There are several limitations of our FE simulation approach. Firstly, the elastic modulus contrast to surrounding tissue computed from the 2D FE model may not represent the elastic modulus contrast of the 3D tissue. The tissue elasticity usually varies in the out-of-plane direction as well as in a 2D plane. The elastic modulus contrast may also change according to locations of compression in out of plane direction. Secondly, the shear wave attenuation commonly occurs in human tissues due to viscosity [25], and this was not considered. The amplitude of the shear wave decreases with the propagation due to shear wave attenuation [25]. Thus, the signal-to-noise ratio also decreases with respect to the lateral distance from the location of acoustic force excitation [25]. This may affect the shear modulus computation and the elastic modulus contrast of the tumor to surrounding tissues. Thirdly, the shear modulus was computed from the displacement fields of shear waves without including ultrasonic noise such as jitter. The jitter commonly exists in ultrasonically tracked displacement data, and substantial filtering is necessary before processing the data [26]. The filtering may affect shear modulus reconstruction especially at the boundary of a tumor in the tissue model. Therefore, these limitations should be considered in a future version of the FE model for nonlinear SWEI simulation.
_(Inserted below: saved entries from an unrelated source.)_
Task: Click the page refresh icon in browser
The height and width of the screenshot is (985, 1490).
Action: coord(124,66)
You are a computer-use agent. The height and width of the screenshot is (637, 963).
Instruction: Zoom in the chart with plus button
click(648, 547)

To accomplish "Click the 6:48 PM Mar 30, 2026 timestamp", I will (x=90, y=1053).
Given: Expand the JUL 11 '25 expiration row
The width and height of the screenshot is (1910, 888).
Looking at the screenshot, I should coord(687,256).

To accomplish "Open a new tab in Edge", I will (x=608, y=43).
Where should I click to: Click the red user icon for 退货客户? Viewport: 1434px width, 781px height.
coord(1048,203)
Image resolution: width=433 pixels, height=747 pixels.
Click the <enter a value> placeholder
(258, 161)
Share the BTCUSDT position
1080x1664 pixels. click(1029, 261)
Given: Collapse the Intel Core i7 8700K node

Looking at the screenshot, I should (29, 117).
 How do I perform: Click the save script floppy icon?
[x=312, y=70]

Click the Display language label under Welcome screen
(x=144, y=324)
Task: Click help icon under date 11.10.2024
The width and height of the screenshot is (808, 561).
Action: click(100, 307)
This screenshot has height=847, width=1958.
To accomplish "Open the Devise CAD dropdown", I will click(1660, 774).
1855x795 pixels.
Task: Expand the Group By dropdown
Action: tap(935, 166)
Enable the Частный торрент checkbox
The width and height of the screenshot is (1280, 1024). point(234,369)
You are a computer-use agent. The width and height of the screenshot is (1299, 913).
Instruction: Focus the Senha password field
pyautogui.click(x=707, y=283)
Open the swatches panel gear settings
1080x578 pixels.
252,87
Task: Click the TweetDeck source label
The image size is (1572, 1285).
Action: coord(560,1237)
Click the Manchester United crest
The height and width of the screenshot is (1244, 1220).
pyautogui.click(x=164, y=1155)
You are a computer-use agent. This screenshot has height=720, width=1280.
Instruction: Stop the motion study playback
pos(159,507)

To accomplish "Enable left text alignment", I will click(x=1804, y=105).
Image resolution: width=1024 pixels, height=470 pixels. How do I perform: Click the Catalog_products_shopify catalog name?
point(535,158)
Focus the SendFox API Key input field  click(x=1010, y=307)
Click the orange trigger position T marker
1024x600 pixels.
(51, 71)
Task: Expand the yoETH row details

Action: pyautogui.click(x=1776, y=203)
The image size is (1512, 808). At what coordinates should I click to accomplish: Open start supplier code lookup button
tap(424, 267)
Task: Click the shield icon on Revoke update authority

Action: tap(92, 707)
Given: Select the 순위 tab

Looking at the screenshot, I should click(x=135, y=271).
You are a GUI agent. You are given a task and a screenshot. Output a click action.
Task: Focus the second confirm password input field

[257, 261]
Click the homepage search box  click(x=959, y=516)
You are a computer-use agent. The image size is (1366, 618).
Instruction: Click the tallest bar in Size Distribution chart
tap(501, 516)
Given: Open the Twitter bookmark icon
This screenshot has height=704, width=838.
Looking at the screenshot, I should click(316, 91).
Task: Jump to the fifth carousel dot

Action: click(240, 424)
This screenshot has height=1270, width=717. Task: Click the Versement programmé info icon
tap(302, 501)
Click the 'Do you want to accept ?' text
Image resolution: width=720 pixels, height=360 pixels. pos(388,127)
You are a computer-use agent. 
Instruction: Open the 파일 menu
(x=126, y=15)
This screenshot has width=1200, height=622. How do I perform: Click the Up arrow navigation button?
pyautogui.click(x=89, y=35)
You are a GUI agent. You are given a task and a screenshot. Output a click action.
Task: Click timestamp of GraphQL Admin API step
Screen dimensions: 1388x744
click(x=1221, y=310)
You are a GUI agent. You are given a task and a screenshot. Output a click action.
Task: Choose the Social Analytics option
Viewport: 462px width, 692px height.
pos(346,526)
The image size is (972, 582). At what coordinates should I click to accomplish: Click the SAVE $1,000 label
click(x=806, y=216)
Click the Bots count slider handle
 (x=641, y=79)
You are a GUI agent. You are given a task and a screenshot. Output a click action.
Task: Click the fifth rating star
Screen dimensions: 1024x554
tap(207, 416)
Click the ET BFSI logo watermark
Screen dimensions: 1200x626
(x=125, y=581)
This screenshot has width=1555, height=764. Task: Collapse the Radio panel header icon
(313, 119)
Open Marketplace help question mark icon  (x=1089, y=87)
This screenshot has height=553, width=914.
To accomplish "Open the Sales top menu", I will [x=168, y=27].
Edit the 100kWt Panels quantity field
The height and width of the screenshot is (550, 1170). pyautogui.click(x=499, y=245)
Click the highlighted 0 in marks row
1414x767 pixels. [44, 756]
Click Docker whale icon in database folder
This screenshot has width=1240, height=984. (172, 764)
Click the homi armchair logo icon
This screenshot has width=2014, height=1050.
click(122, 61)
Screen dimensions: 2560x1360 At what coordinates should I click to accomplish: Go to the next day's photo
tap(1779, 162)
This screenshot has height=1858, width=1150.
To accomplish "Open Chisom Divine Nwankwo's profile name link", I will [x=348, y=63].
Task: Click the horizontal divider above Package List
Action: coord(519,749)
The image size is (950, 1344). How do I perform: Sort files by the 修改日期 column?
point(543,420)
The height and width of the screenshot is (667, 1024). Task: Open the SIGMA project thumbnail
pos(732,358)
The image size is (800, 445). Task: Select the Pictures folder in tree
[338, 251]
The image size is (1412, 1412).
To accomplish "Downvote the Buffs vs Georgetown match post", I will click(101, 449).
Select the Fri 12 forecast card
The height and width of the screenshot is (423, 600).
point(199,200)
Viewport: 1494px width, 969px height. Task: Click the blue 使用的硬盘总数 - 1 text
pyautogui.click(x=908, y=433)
The nonlinear SWEI approach has several limitations to be considered for practical use of this technology. Firstly, mechanical compression of tissue is necessary for the nonlinear SWEI and this limits its applications to areas where clear physical access can be achieved [27]. Secondly, consistent forces are necessary to maintain the mechanical compression of tissue. A target inclusion can be out of scanning plane with excessive compressions, and this may change the mechanical contrast to background tissues. Thirdly, the strain generation inside the target inclusion is related to the stress distribution that depends on the applied force and surrounding anatomy [27]. Thus, the internal strains in the inclusion may not develop high enough to exhibit nonlinearity if the target inclusion is located too deep from the skin. Due to these limitations, the application of nonlinear SWEI approach would be restricted to skin or organs close to skin surface.

In future studies, we will perform the nonlinear FE simulation by changing the boundary conditions of tissue model such as tumor size and tumor location. The elastic modulus contrast to surrounding tissue would vary according to the change of stress and strain distributions in tissues. The stress and strain distributions in tissues during compression are closely related to the boundary conditions. In this study, the average stresses of tumor and surrounding tissues were 26 kPa and 14 kPa at 30% compression, respectively. The ideal shear modulus contrast computed using the stresses and strains of the tumor and surrounding tissues was 1.45 at 30% compression. Therefore, conducting the FE simulation by varying the boundary conditions would be necessary to establish the nonlinear SWEI application for various tumor types.

5. Conclusion

The in silico FE simulation of nonlinear SWEI combined with external deformation demonstrated remarkable enhancement of the elastic modulus contrast of breast tumor to surrounding tissue. The encouraging results from in silico FE simulation warrant further investigation of this technique using disease relevant tissues ex vivo and eventually in vivo. With further development and evaluation, the nonlinear SWEI may allow noninvasively assessing and monitoring subtle stiffness changes in breast tissues due to the growth of malignant tumors at early disease stage.

Competing Interests

The author declares that they have no competing interests.